Happy New Year to all!

There have been significant changes in the law in a number of areas as of January 1, 2023.

The gift tax exclusion, which many people still think is $15,000, is now $17,000, up from $16,000 in 2022. Each person may give up to $17,000 to as many people as they want to without incurring any Federal gift tax liability and without using any of their Federal estate tax exemption at death.

Speaking of the Federal estate tax exemption, that has been raised from $12,060,000 to $12,920,000. Since the exemption amount is adjusted for inflation, and inflation was high in 2022, there was a large jump. Same for the New York estate tax exemption which jumped from $6,110,000 to $6,580,000.

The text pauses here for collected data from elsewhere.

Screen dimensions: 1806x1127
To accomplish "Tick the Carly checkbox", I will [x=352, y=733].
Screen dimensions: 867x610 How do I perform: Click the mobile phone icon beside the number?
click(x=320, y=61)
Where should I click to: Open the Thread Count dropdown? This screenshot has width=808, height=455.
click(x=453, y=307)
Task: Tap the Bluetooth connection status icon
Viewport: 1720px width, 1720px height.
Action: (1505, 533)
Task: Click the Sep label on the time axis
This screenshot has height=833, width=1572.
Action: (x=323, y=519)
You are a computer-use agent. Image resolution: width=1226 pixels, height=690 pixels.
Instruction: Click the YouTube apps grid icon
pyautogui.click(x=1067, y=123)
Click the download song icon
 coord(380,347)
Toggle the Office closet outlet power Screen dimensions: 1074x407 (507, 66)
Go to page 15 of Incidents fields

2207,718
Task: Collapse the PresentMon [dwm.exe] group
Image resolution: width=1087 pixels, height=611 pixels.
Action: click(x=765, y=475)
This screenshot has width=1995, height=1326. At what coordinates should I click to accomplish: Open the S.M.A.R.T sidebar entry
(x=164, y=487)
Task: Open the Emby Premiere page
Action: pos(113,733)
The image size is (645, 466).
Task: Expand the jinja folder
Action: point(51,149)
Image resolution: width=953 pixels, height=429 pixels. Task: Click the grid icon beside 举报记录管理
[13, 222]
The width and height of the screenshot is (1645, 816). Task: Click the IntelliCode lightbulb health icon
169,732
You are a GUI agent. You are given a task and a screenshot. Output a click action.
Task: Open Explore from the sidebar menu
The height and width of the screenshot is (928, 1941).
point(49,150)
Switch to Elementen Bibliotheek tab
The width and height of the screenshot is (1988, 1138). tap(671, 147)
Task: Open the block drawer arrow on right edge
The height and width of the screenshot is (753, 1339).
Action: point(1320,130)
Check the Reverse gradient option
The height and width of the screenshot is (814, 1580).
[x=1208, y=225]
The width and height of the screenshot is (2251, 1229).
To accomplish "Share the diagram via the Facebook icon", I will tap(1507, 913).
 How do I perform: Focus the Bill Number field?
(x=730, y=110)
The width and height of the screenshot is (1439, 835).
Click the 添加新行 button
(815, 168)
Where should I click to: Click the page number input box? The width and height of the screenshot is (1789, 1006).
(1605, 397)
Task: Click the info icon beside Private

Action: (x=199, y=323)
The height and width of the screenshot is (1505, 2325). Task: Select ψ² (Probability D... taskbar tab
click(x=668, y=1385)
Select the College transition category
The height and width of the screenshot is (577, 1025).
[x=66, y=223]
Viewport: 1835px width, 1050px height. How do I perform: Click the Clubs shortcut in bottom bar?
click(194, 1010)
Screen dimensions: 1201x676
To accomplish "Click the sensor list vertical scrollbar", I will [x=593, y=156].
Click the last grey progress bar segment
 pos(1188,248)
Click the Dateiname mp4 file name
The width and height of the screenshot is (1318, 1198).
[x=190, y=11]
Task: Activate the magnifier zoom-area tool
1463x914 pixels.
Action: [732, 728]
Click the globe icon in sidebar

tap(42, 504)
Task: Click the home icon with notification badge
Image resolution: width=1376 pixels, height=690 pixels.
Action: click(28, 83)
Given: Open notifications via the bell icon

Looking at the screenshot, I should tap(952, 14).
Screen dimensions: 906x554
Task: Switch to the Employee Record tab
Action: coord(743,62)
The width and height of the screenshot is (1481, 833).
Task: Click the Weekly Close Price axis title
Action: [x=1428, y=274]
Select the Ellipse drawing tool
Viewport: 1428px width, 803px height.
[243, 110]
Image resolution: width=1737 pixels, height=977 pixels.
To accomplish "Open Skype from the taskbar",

The higher Federal exemption is due to tax reform initiated by President Trump commencing in 2016. Fiscal restraints required that the higher Federal exemption expire after ten years. At the end of 2025 then the Federal exemption is slated to return to New York levels. Since you can use any of your now almost $13,000,000 per person as a tax-free gift while you are living, many savvy clients have moved and are continuing to move family wealth to trusts for their children. Often, the parents choose to maintain control of these trusts, and they not only get the assets out of their estate while the getting is good, they also get all of the growth on those assets out of their estate.

Medicaid rates have changed so that an individual who needs care, either at home or in a nursing facility, may keep up to $28,133.00 in assets. If one spouse is at home, and the other spouse is in a nursing home, the spouse at home may keep up to about $150,000 in assets. The value of the home, up to $1,033,000 is exempt from Medicaid if a spouse is living there (while the other is in a facility) or for an individual receiving Medicaid for home care.

Finally, the age at which an individual must take their IRA required minimum distribution has been raised from age 72 to 73.